I contacted www.horseboxworld.com, I got a really nice e-mail back off the MD and they have been absolutely brilliiant, they have circulated the info to over 100 people and offered to do an insurance valuation for me and he has even put a press release together and sent it to the HH editor (which I thought was really good of him as he doesn't benefit from any of it); i just wish I had known about them sooner; thanks for the tip TrefntfieldStudFarm.


----------



## silverbreeze (5 November 2009)

I have just heard from the police and the case has been assigned to an actual officer.  It is good to know that it isn't just sitting on a computer just in case, he was the first official person that I have spoken to that has sounded interested too!


----------



## trick123 (5 November 2009)

We've just had the CID call at ours to say there are horse boxes going in the north east. He was actually looking for a stolen tractor, cos they are going as well, but told us to be aware of stuff going missing!


----------



## callyh (12 November 2009)

How F*****g annoying, my heat goes out to you as i too have just had my 2 year old trailer stolen.  As others have advised the police are doing absolutley nothing to help.  I live opposite on the the biggest chemical companies that has cctv on teh road side showing traffic heading up or down the road, and suprise suprise Santa or Mary poppins has lifted it above the cameras with no sign of it.  There is no other way out unless they have dug underground to get it past the cameras.
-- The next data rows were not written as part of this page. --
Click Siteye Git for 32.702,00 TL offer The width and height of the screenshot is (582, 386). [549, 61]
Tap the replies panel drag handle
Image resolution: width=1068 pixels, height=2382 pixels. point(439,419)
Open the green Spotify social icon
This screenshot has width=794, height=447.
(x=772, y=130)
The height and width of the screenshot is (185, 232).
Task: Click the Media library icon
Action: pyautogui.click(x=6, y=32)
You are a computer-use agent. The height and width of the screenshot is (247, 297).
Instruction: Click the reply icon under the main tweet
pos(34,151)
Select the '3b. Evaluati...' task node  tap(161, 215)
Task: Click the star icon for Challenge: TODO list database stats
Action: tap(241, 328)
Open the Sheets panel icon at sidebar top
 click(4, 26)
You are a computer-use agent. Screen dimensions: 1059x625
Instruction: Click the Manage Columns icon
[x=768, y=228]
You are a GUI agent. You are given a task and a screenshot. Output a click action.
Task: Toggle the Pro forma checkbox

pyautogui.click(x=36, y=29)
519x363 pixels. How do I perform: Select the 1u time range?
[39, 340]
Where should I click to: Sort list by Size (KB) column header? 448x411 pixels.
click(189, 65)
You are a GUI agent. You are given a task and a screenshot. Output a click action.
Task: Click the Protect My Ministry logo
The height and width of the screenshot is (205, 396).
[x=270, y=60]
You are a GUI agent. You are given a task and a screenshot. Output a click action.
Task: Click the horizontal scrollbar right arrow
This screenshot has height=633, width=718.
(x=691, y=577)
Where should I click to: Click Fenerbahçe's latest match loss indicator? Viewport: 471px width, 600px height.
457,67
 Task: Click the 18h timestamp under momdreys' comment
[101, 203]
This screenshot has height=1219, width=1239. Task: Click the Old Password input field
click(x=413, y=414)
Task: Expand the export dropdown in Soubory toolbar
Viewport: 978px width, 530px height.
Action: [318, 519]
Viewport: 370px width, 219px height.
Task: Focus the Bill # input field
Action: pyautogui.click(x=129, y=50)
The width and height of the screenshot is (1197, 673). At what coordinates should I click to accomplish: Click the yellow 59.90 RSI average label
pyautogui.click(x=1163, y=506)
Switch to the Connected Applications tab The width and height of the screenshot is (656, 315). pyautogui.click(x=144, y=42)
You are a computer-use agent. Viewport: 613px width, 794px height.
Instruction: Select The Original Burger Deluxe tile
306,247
I really hope you find your box and i shall keep an eye out up here in west yorkshire.  Like many of us we are all victim to the little B*******S that are steeling on piece around here at the moment.  There has now been a big warning that horses are also been taken, 4 yards have been cleared out.  Please pass all information on as i will your box and be aware of lads in groups of 2 to 4 in white vans aged between 18-24.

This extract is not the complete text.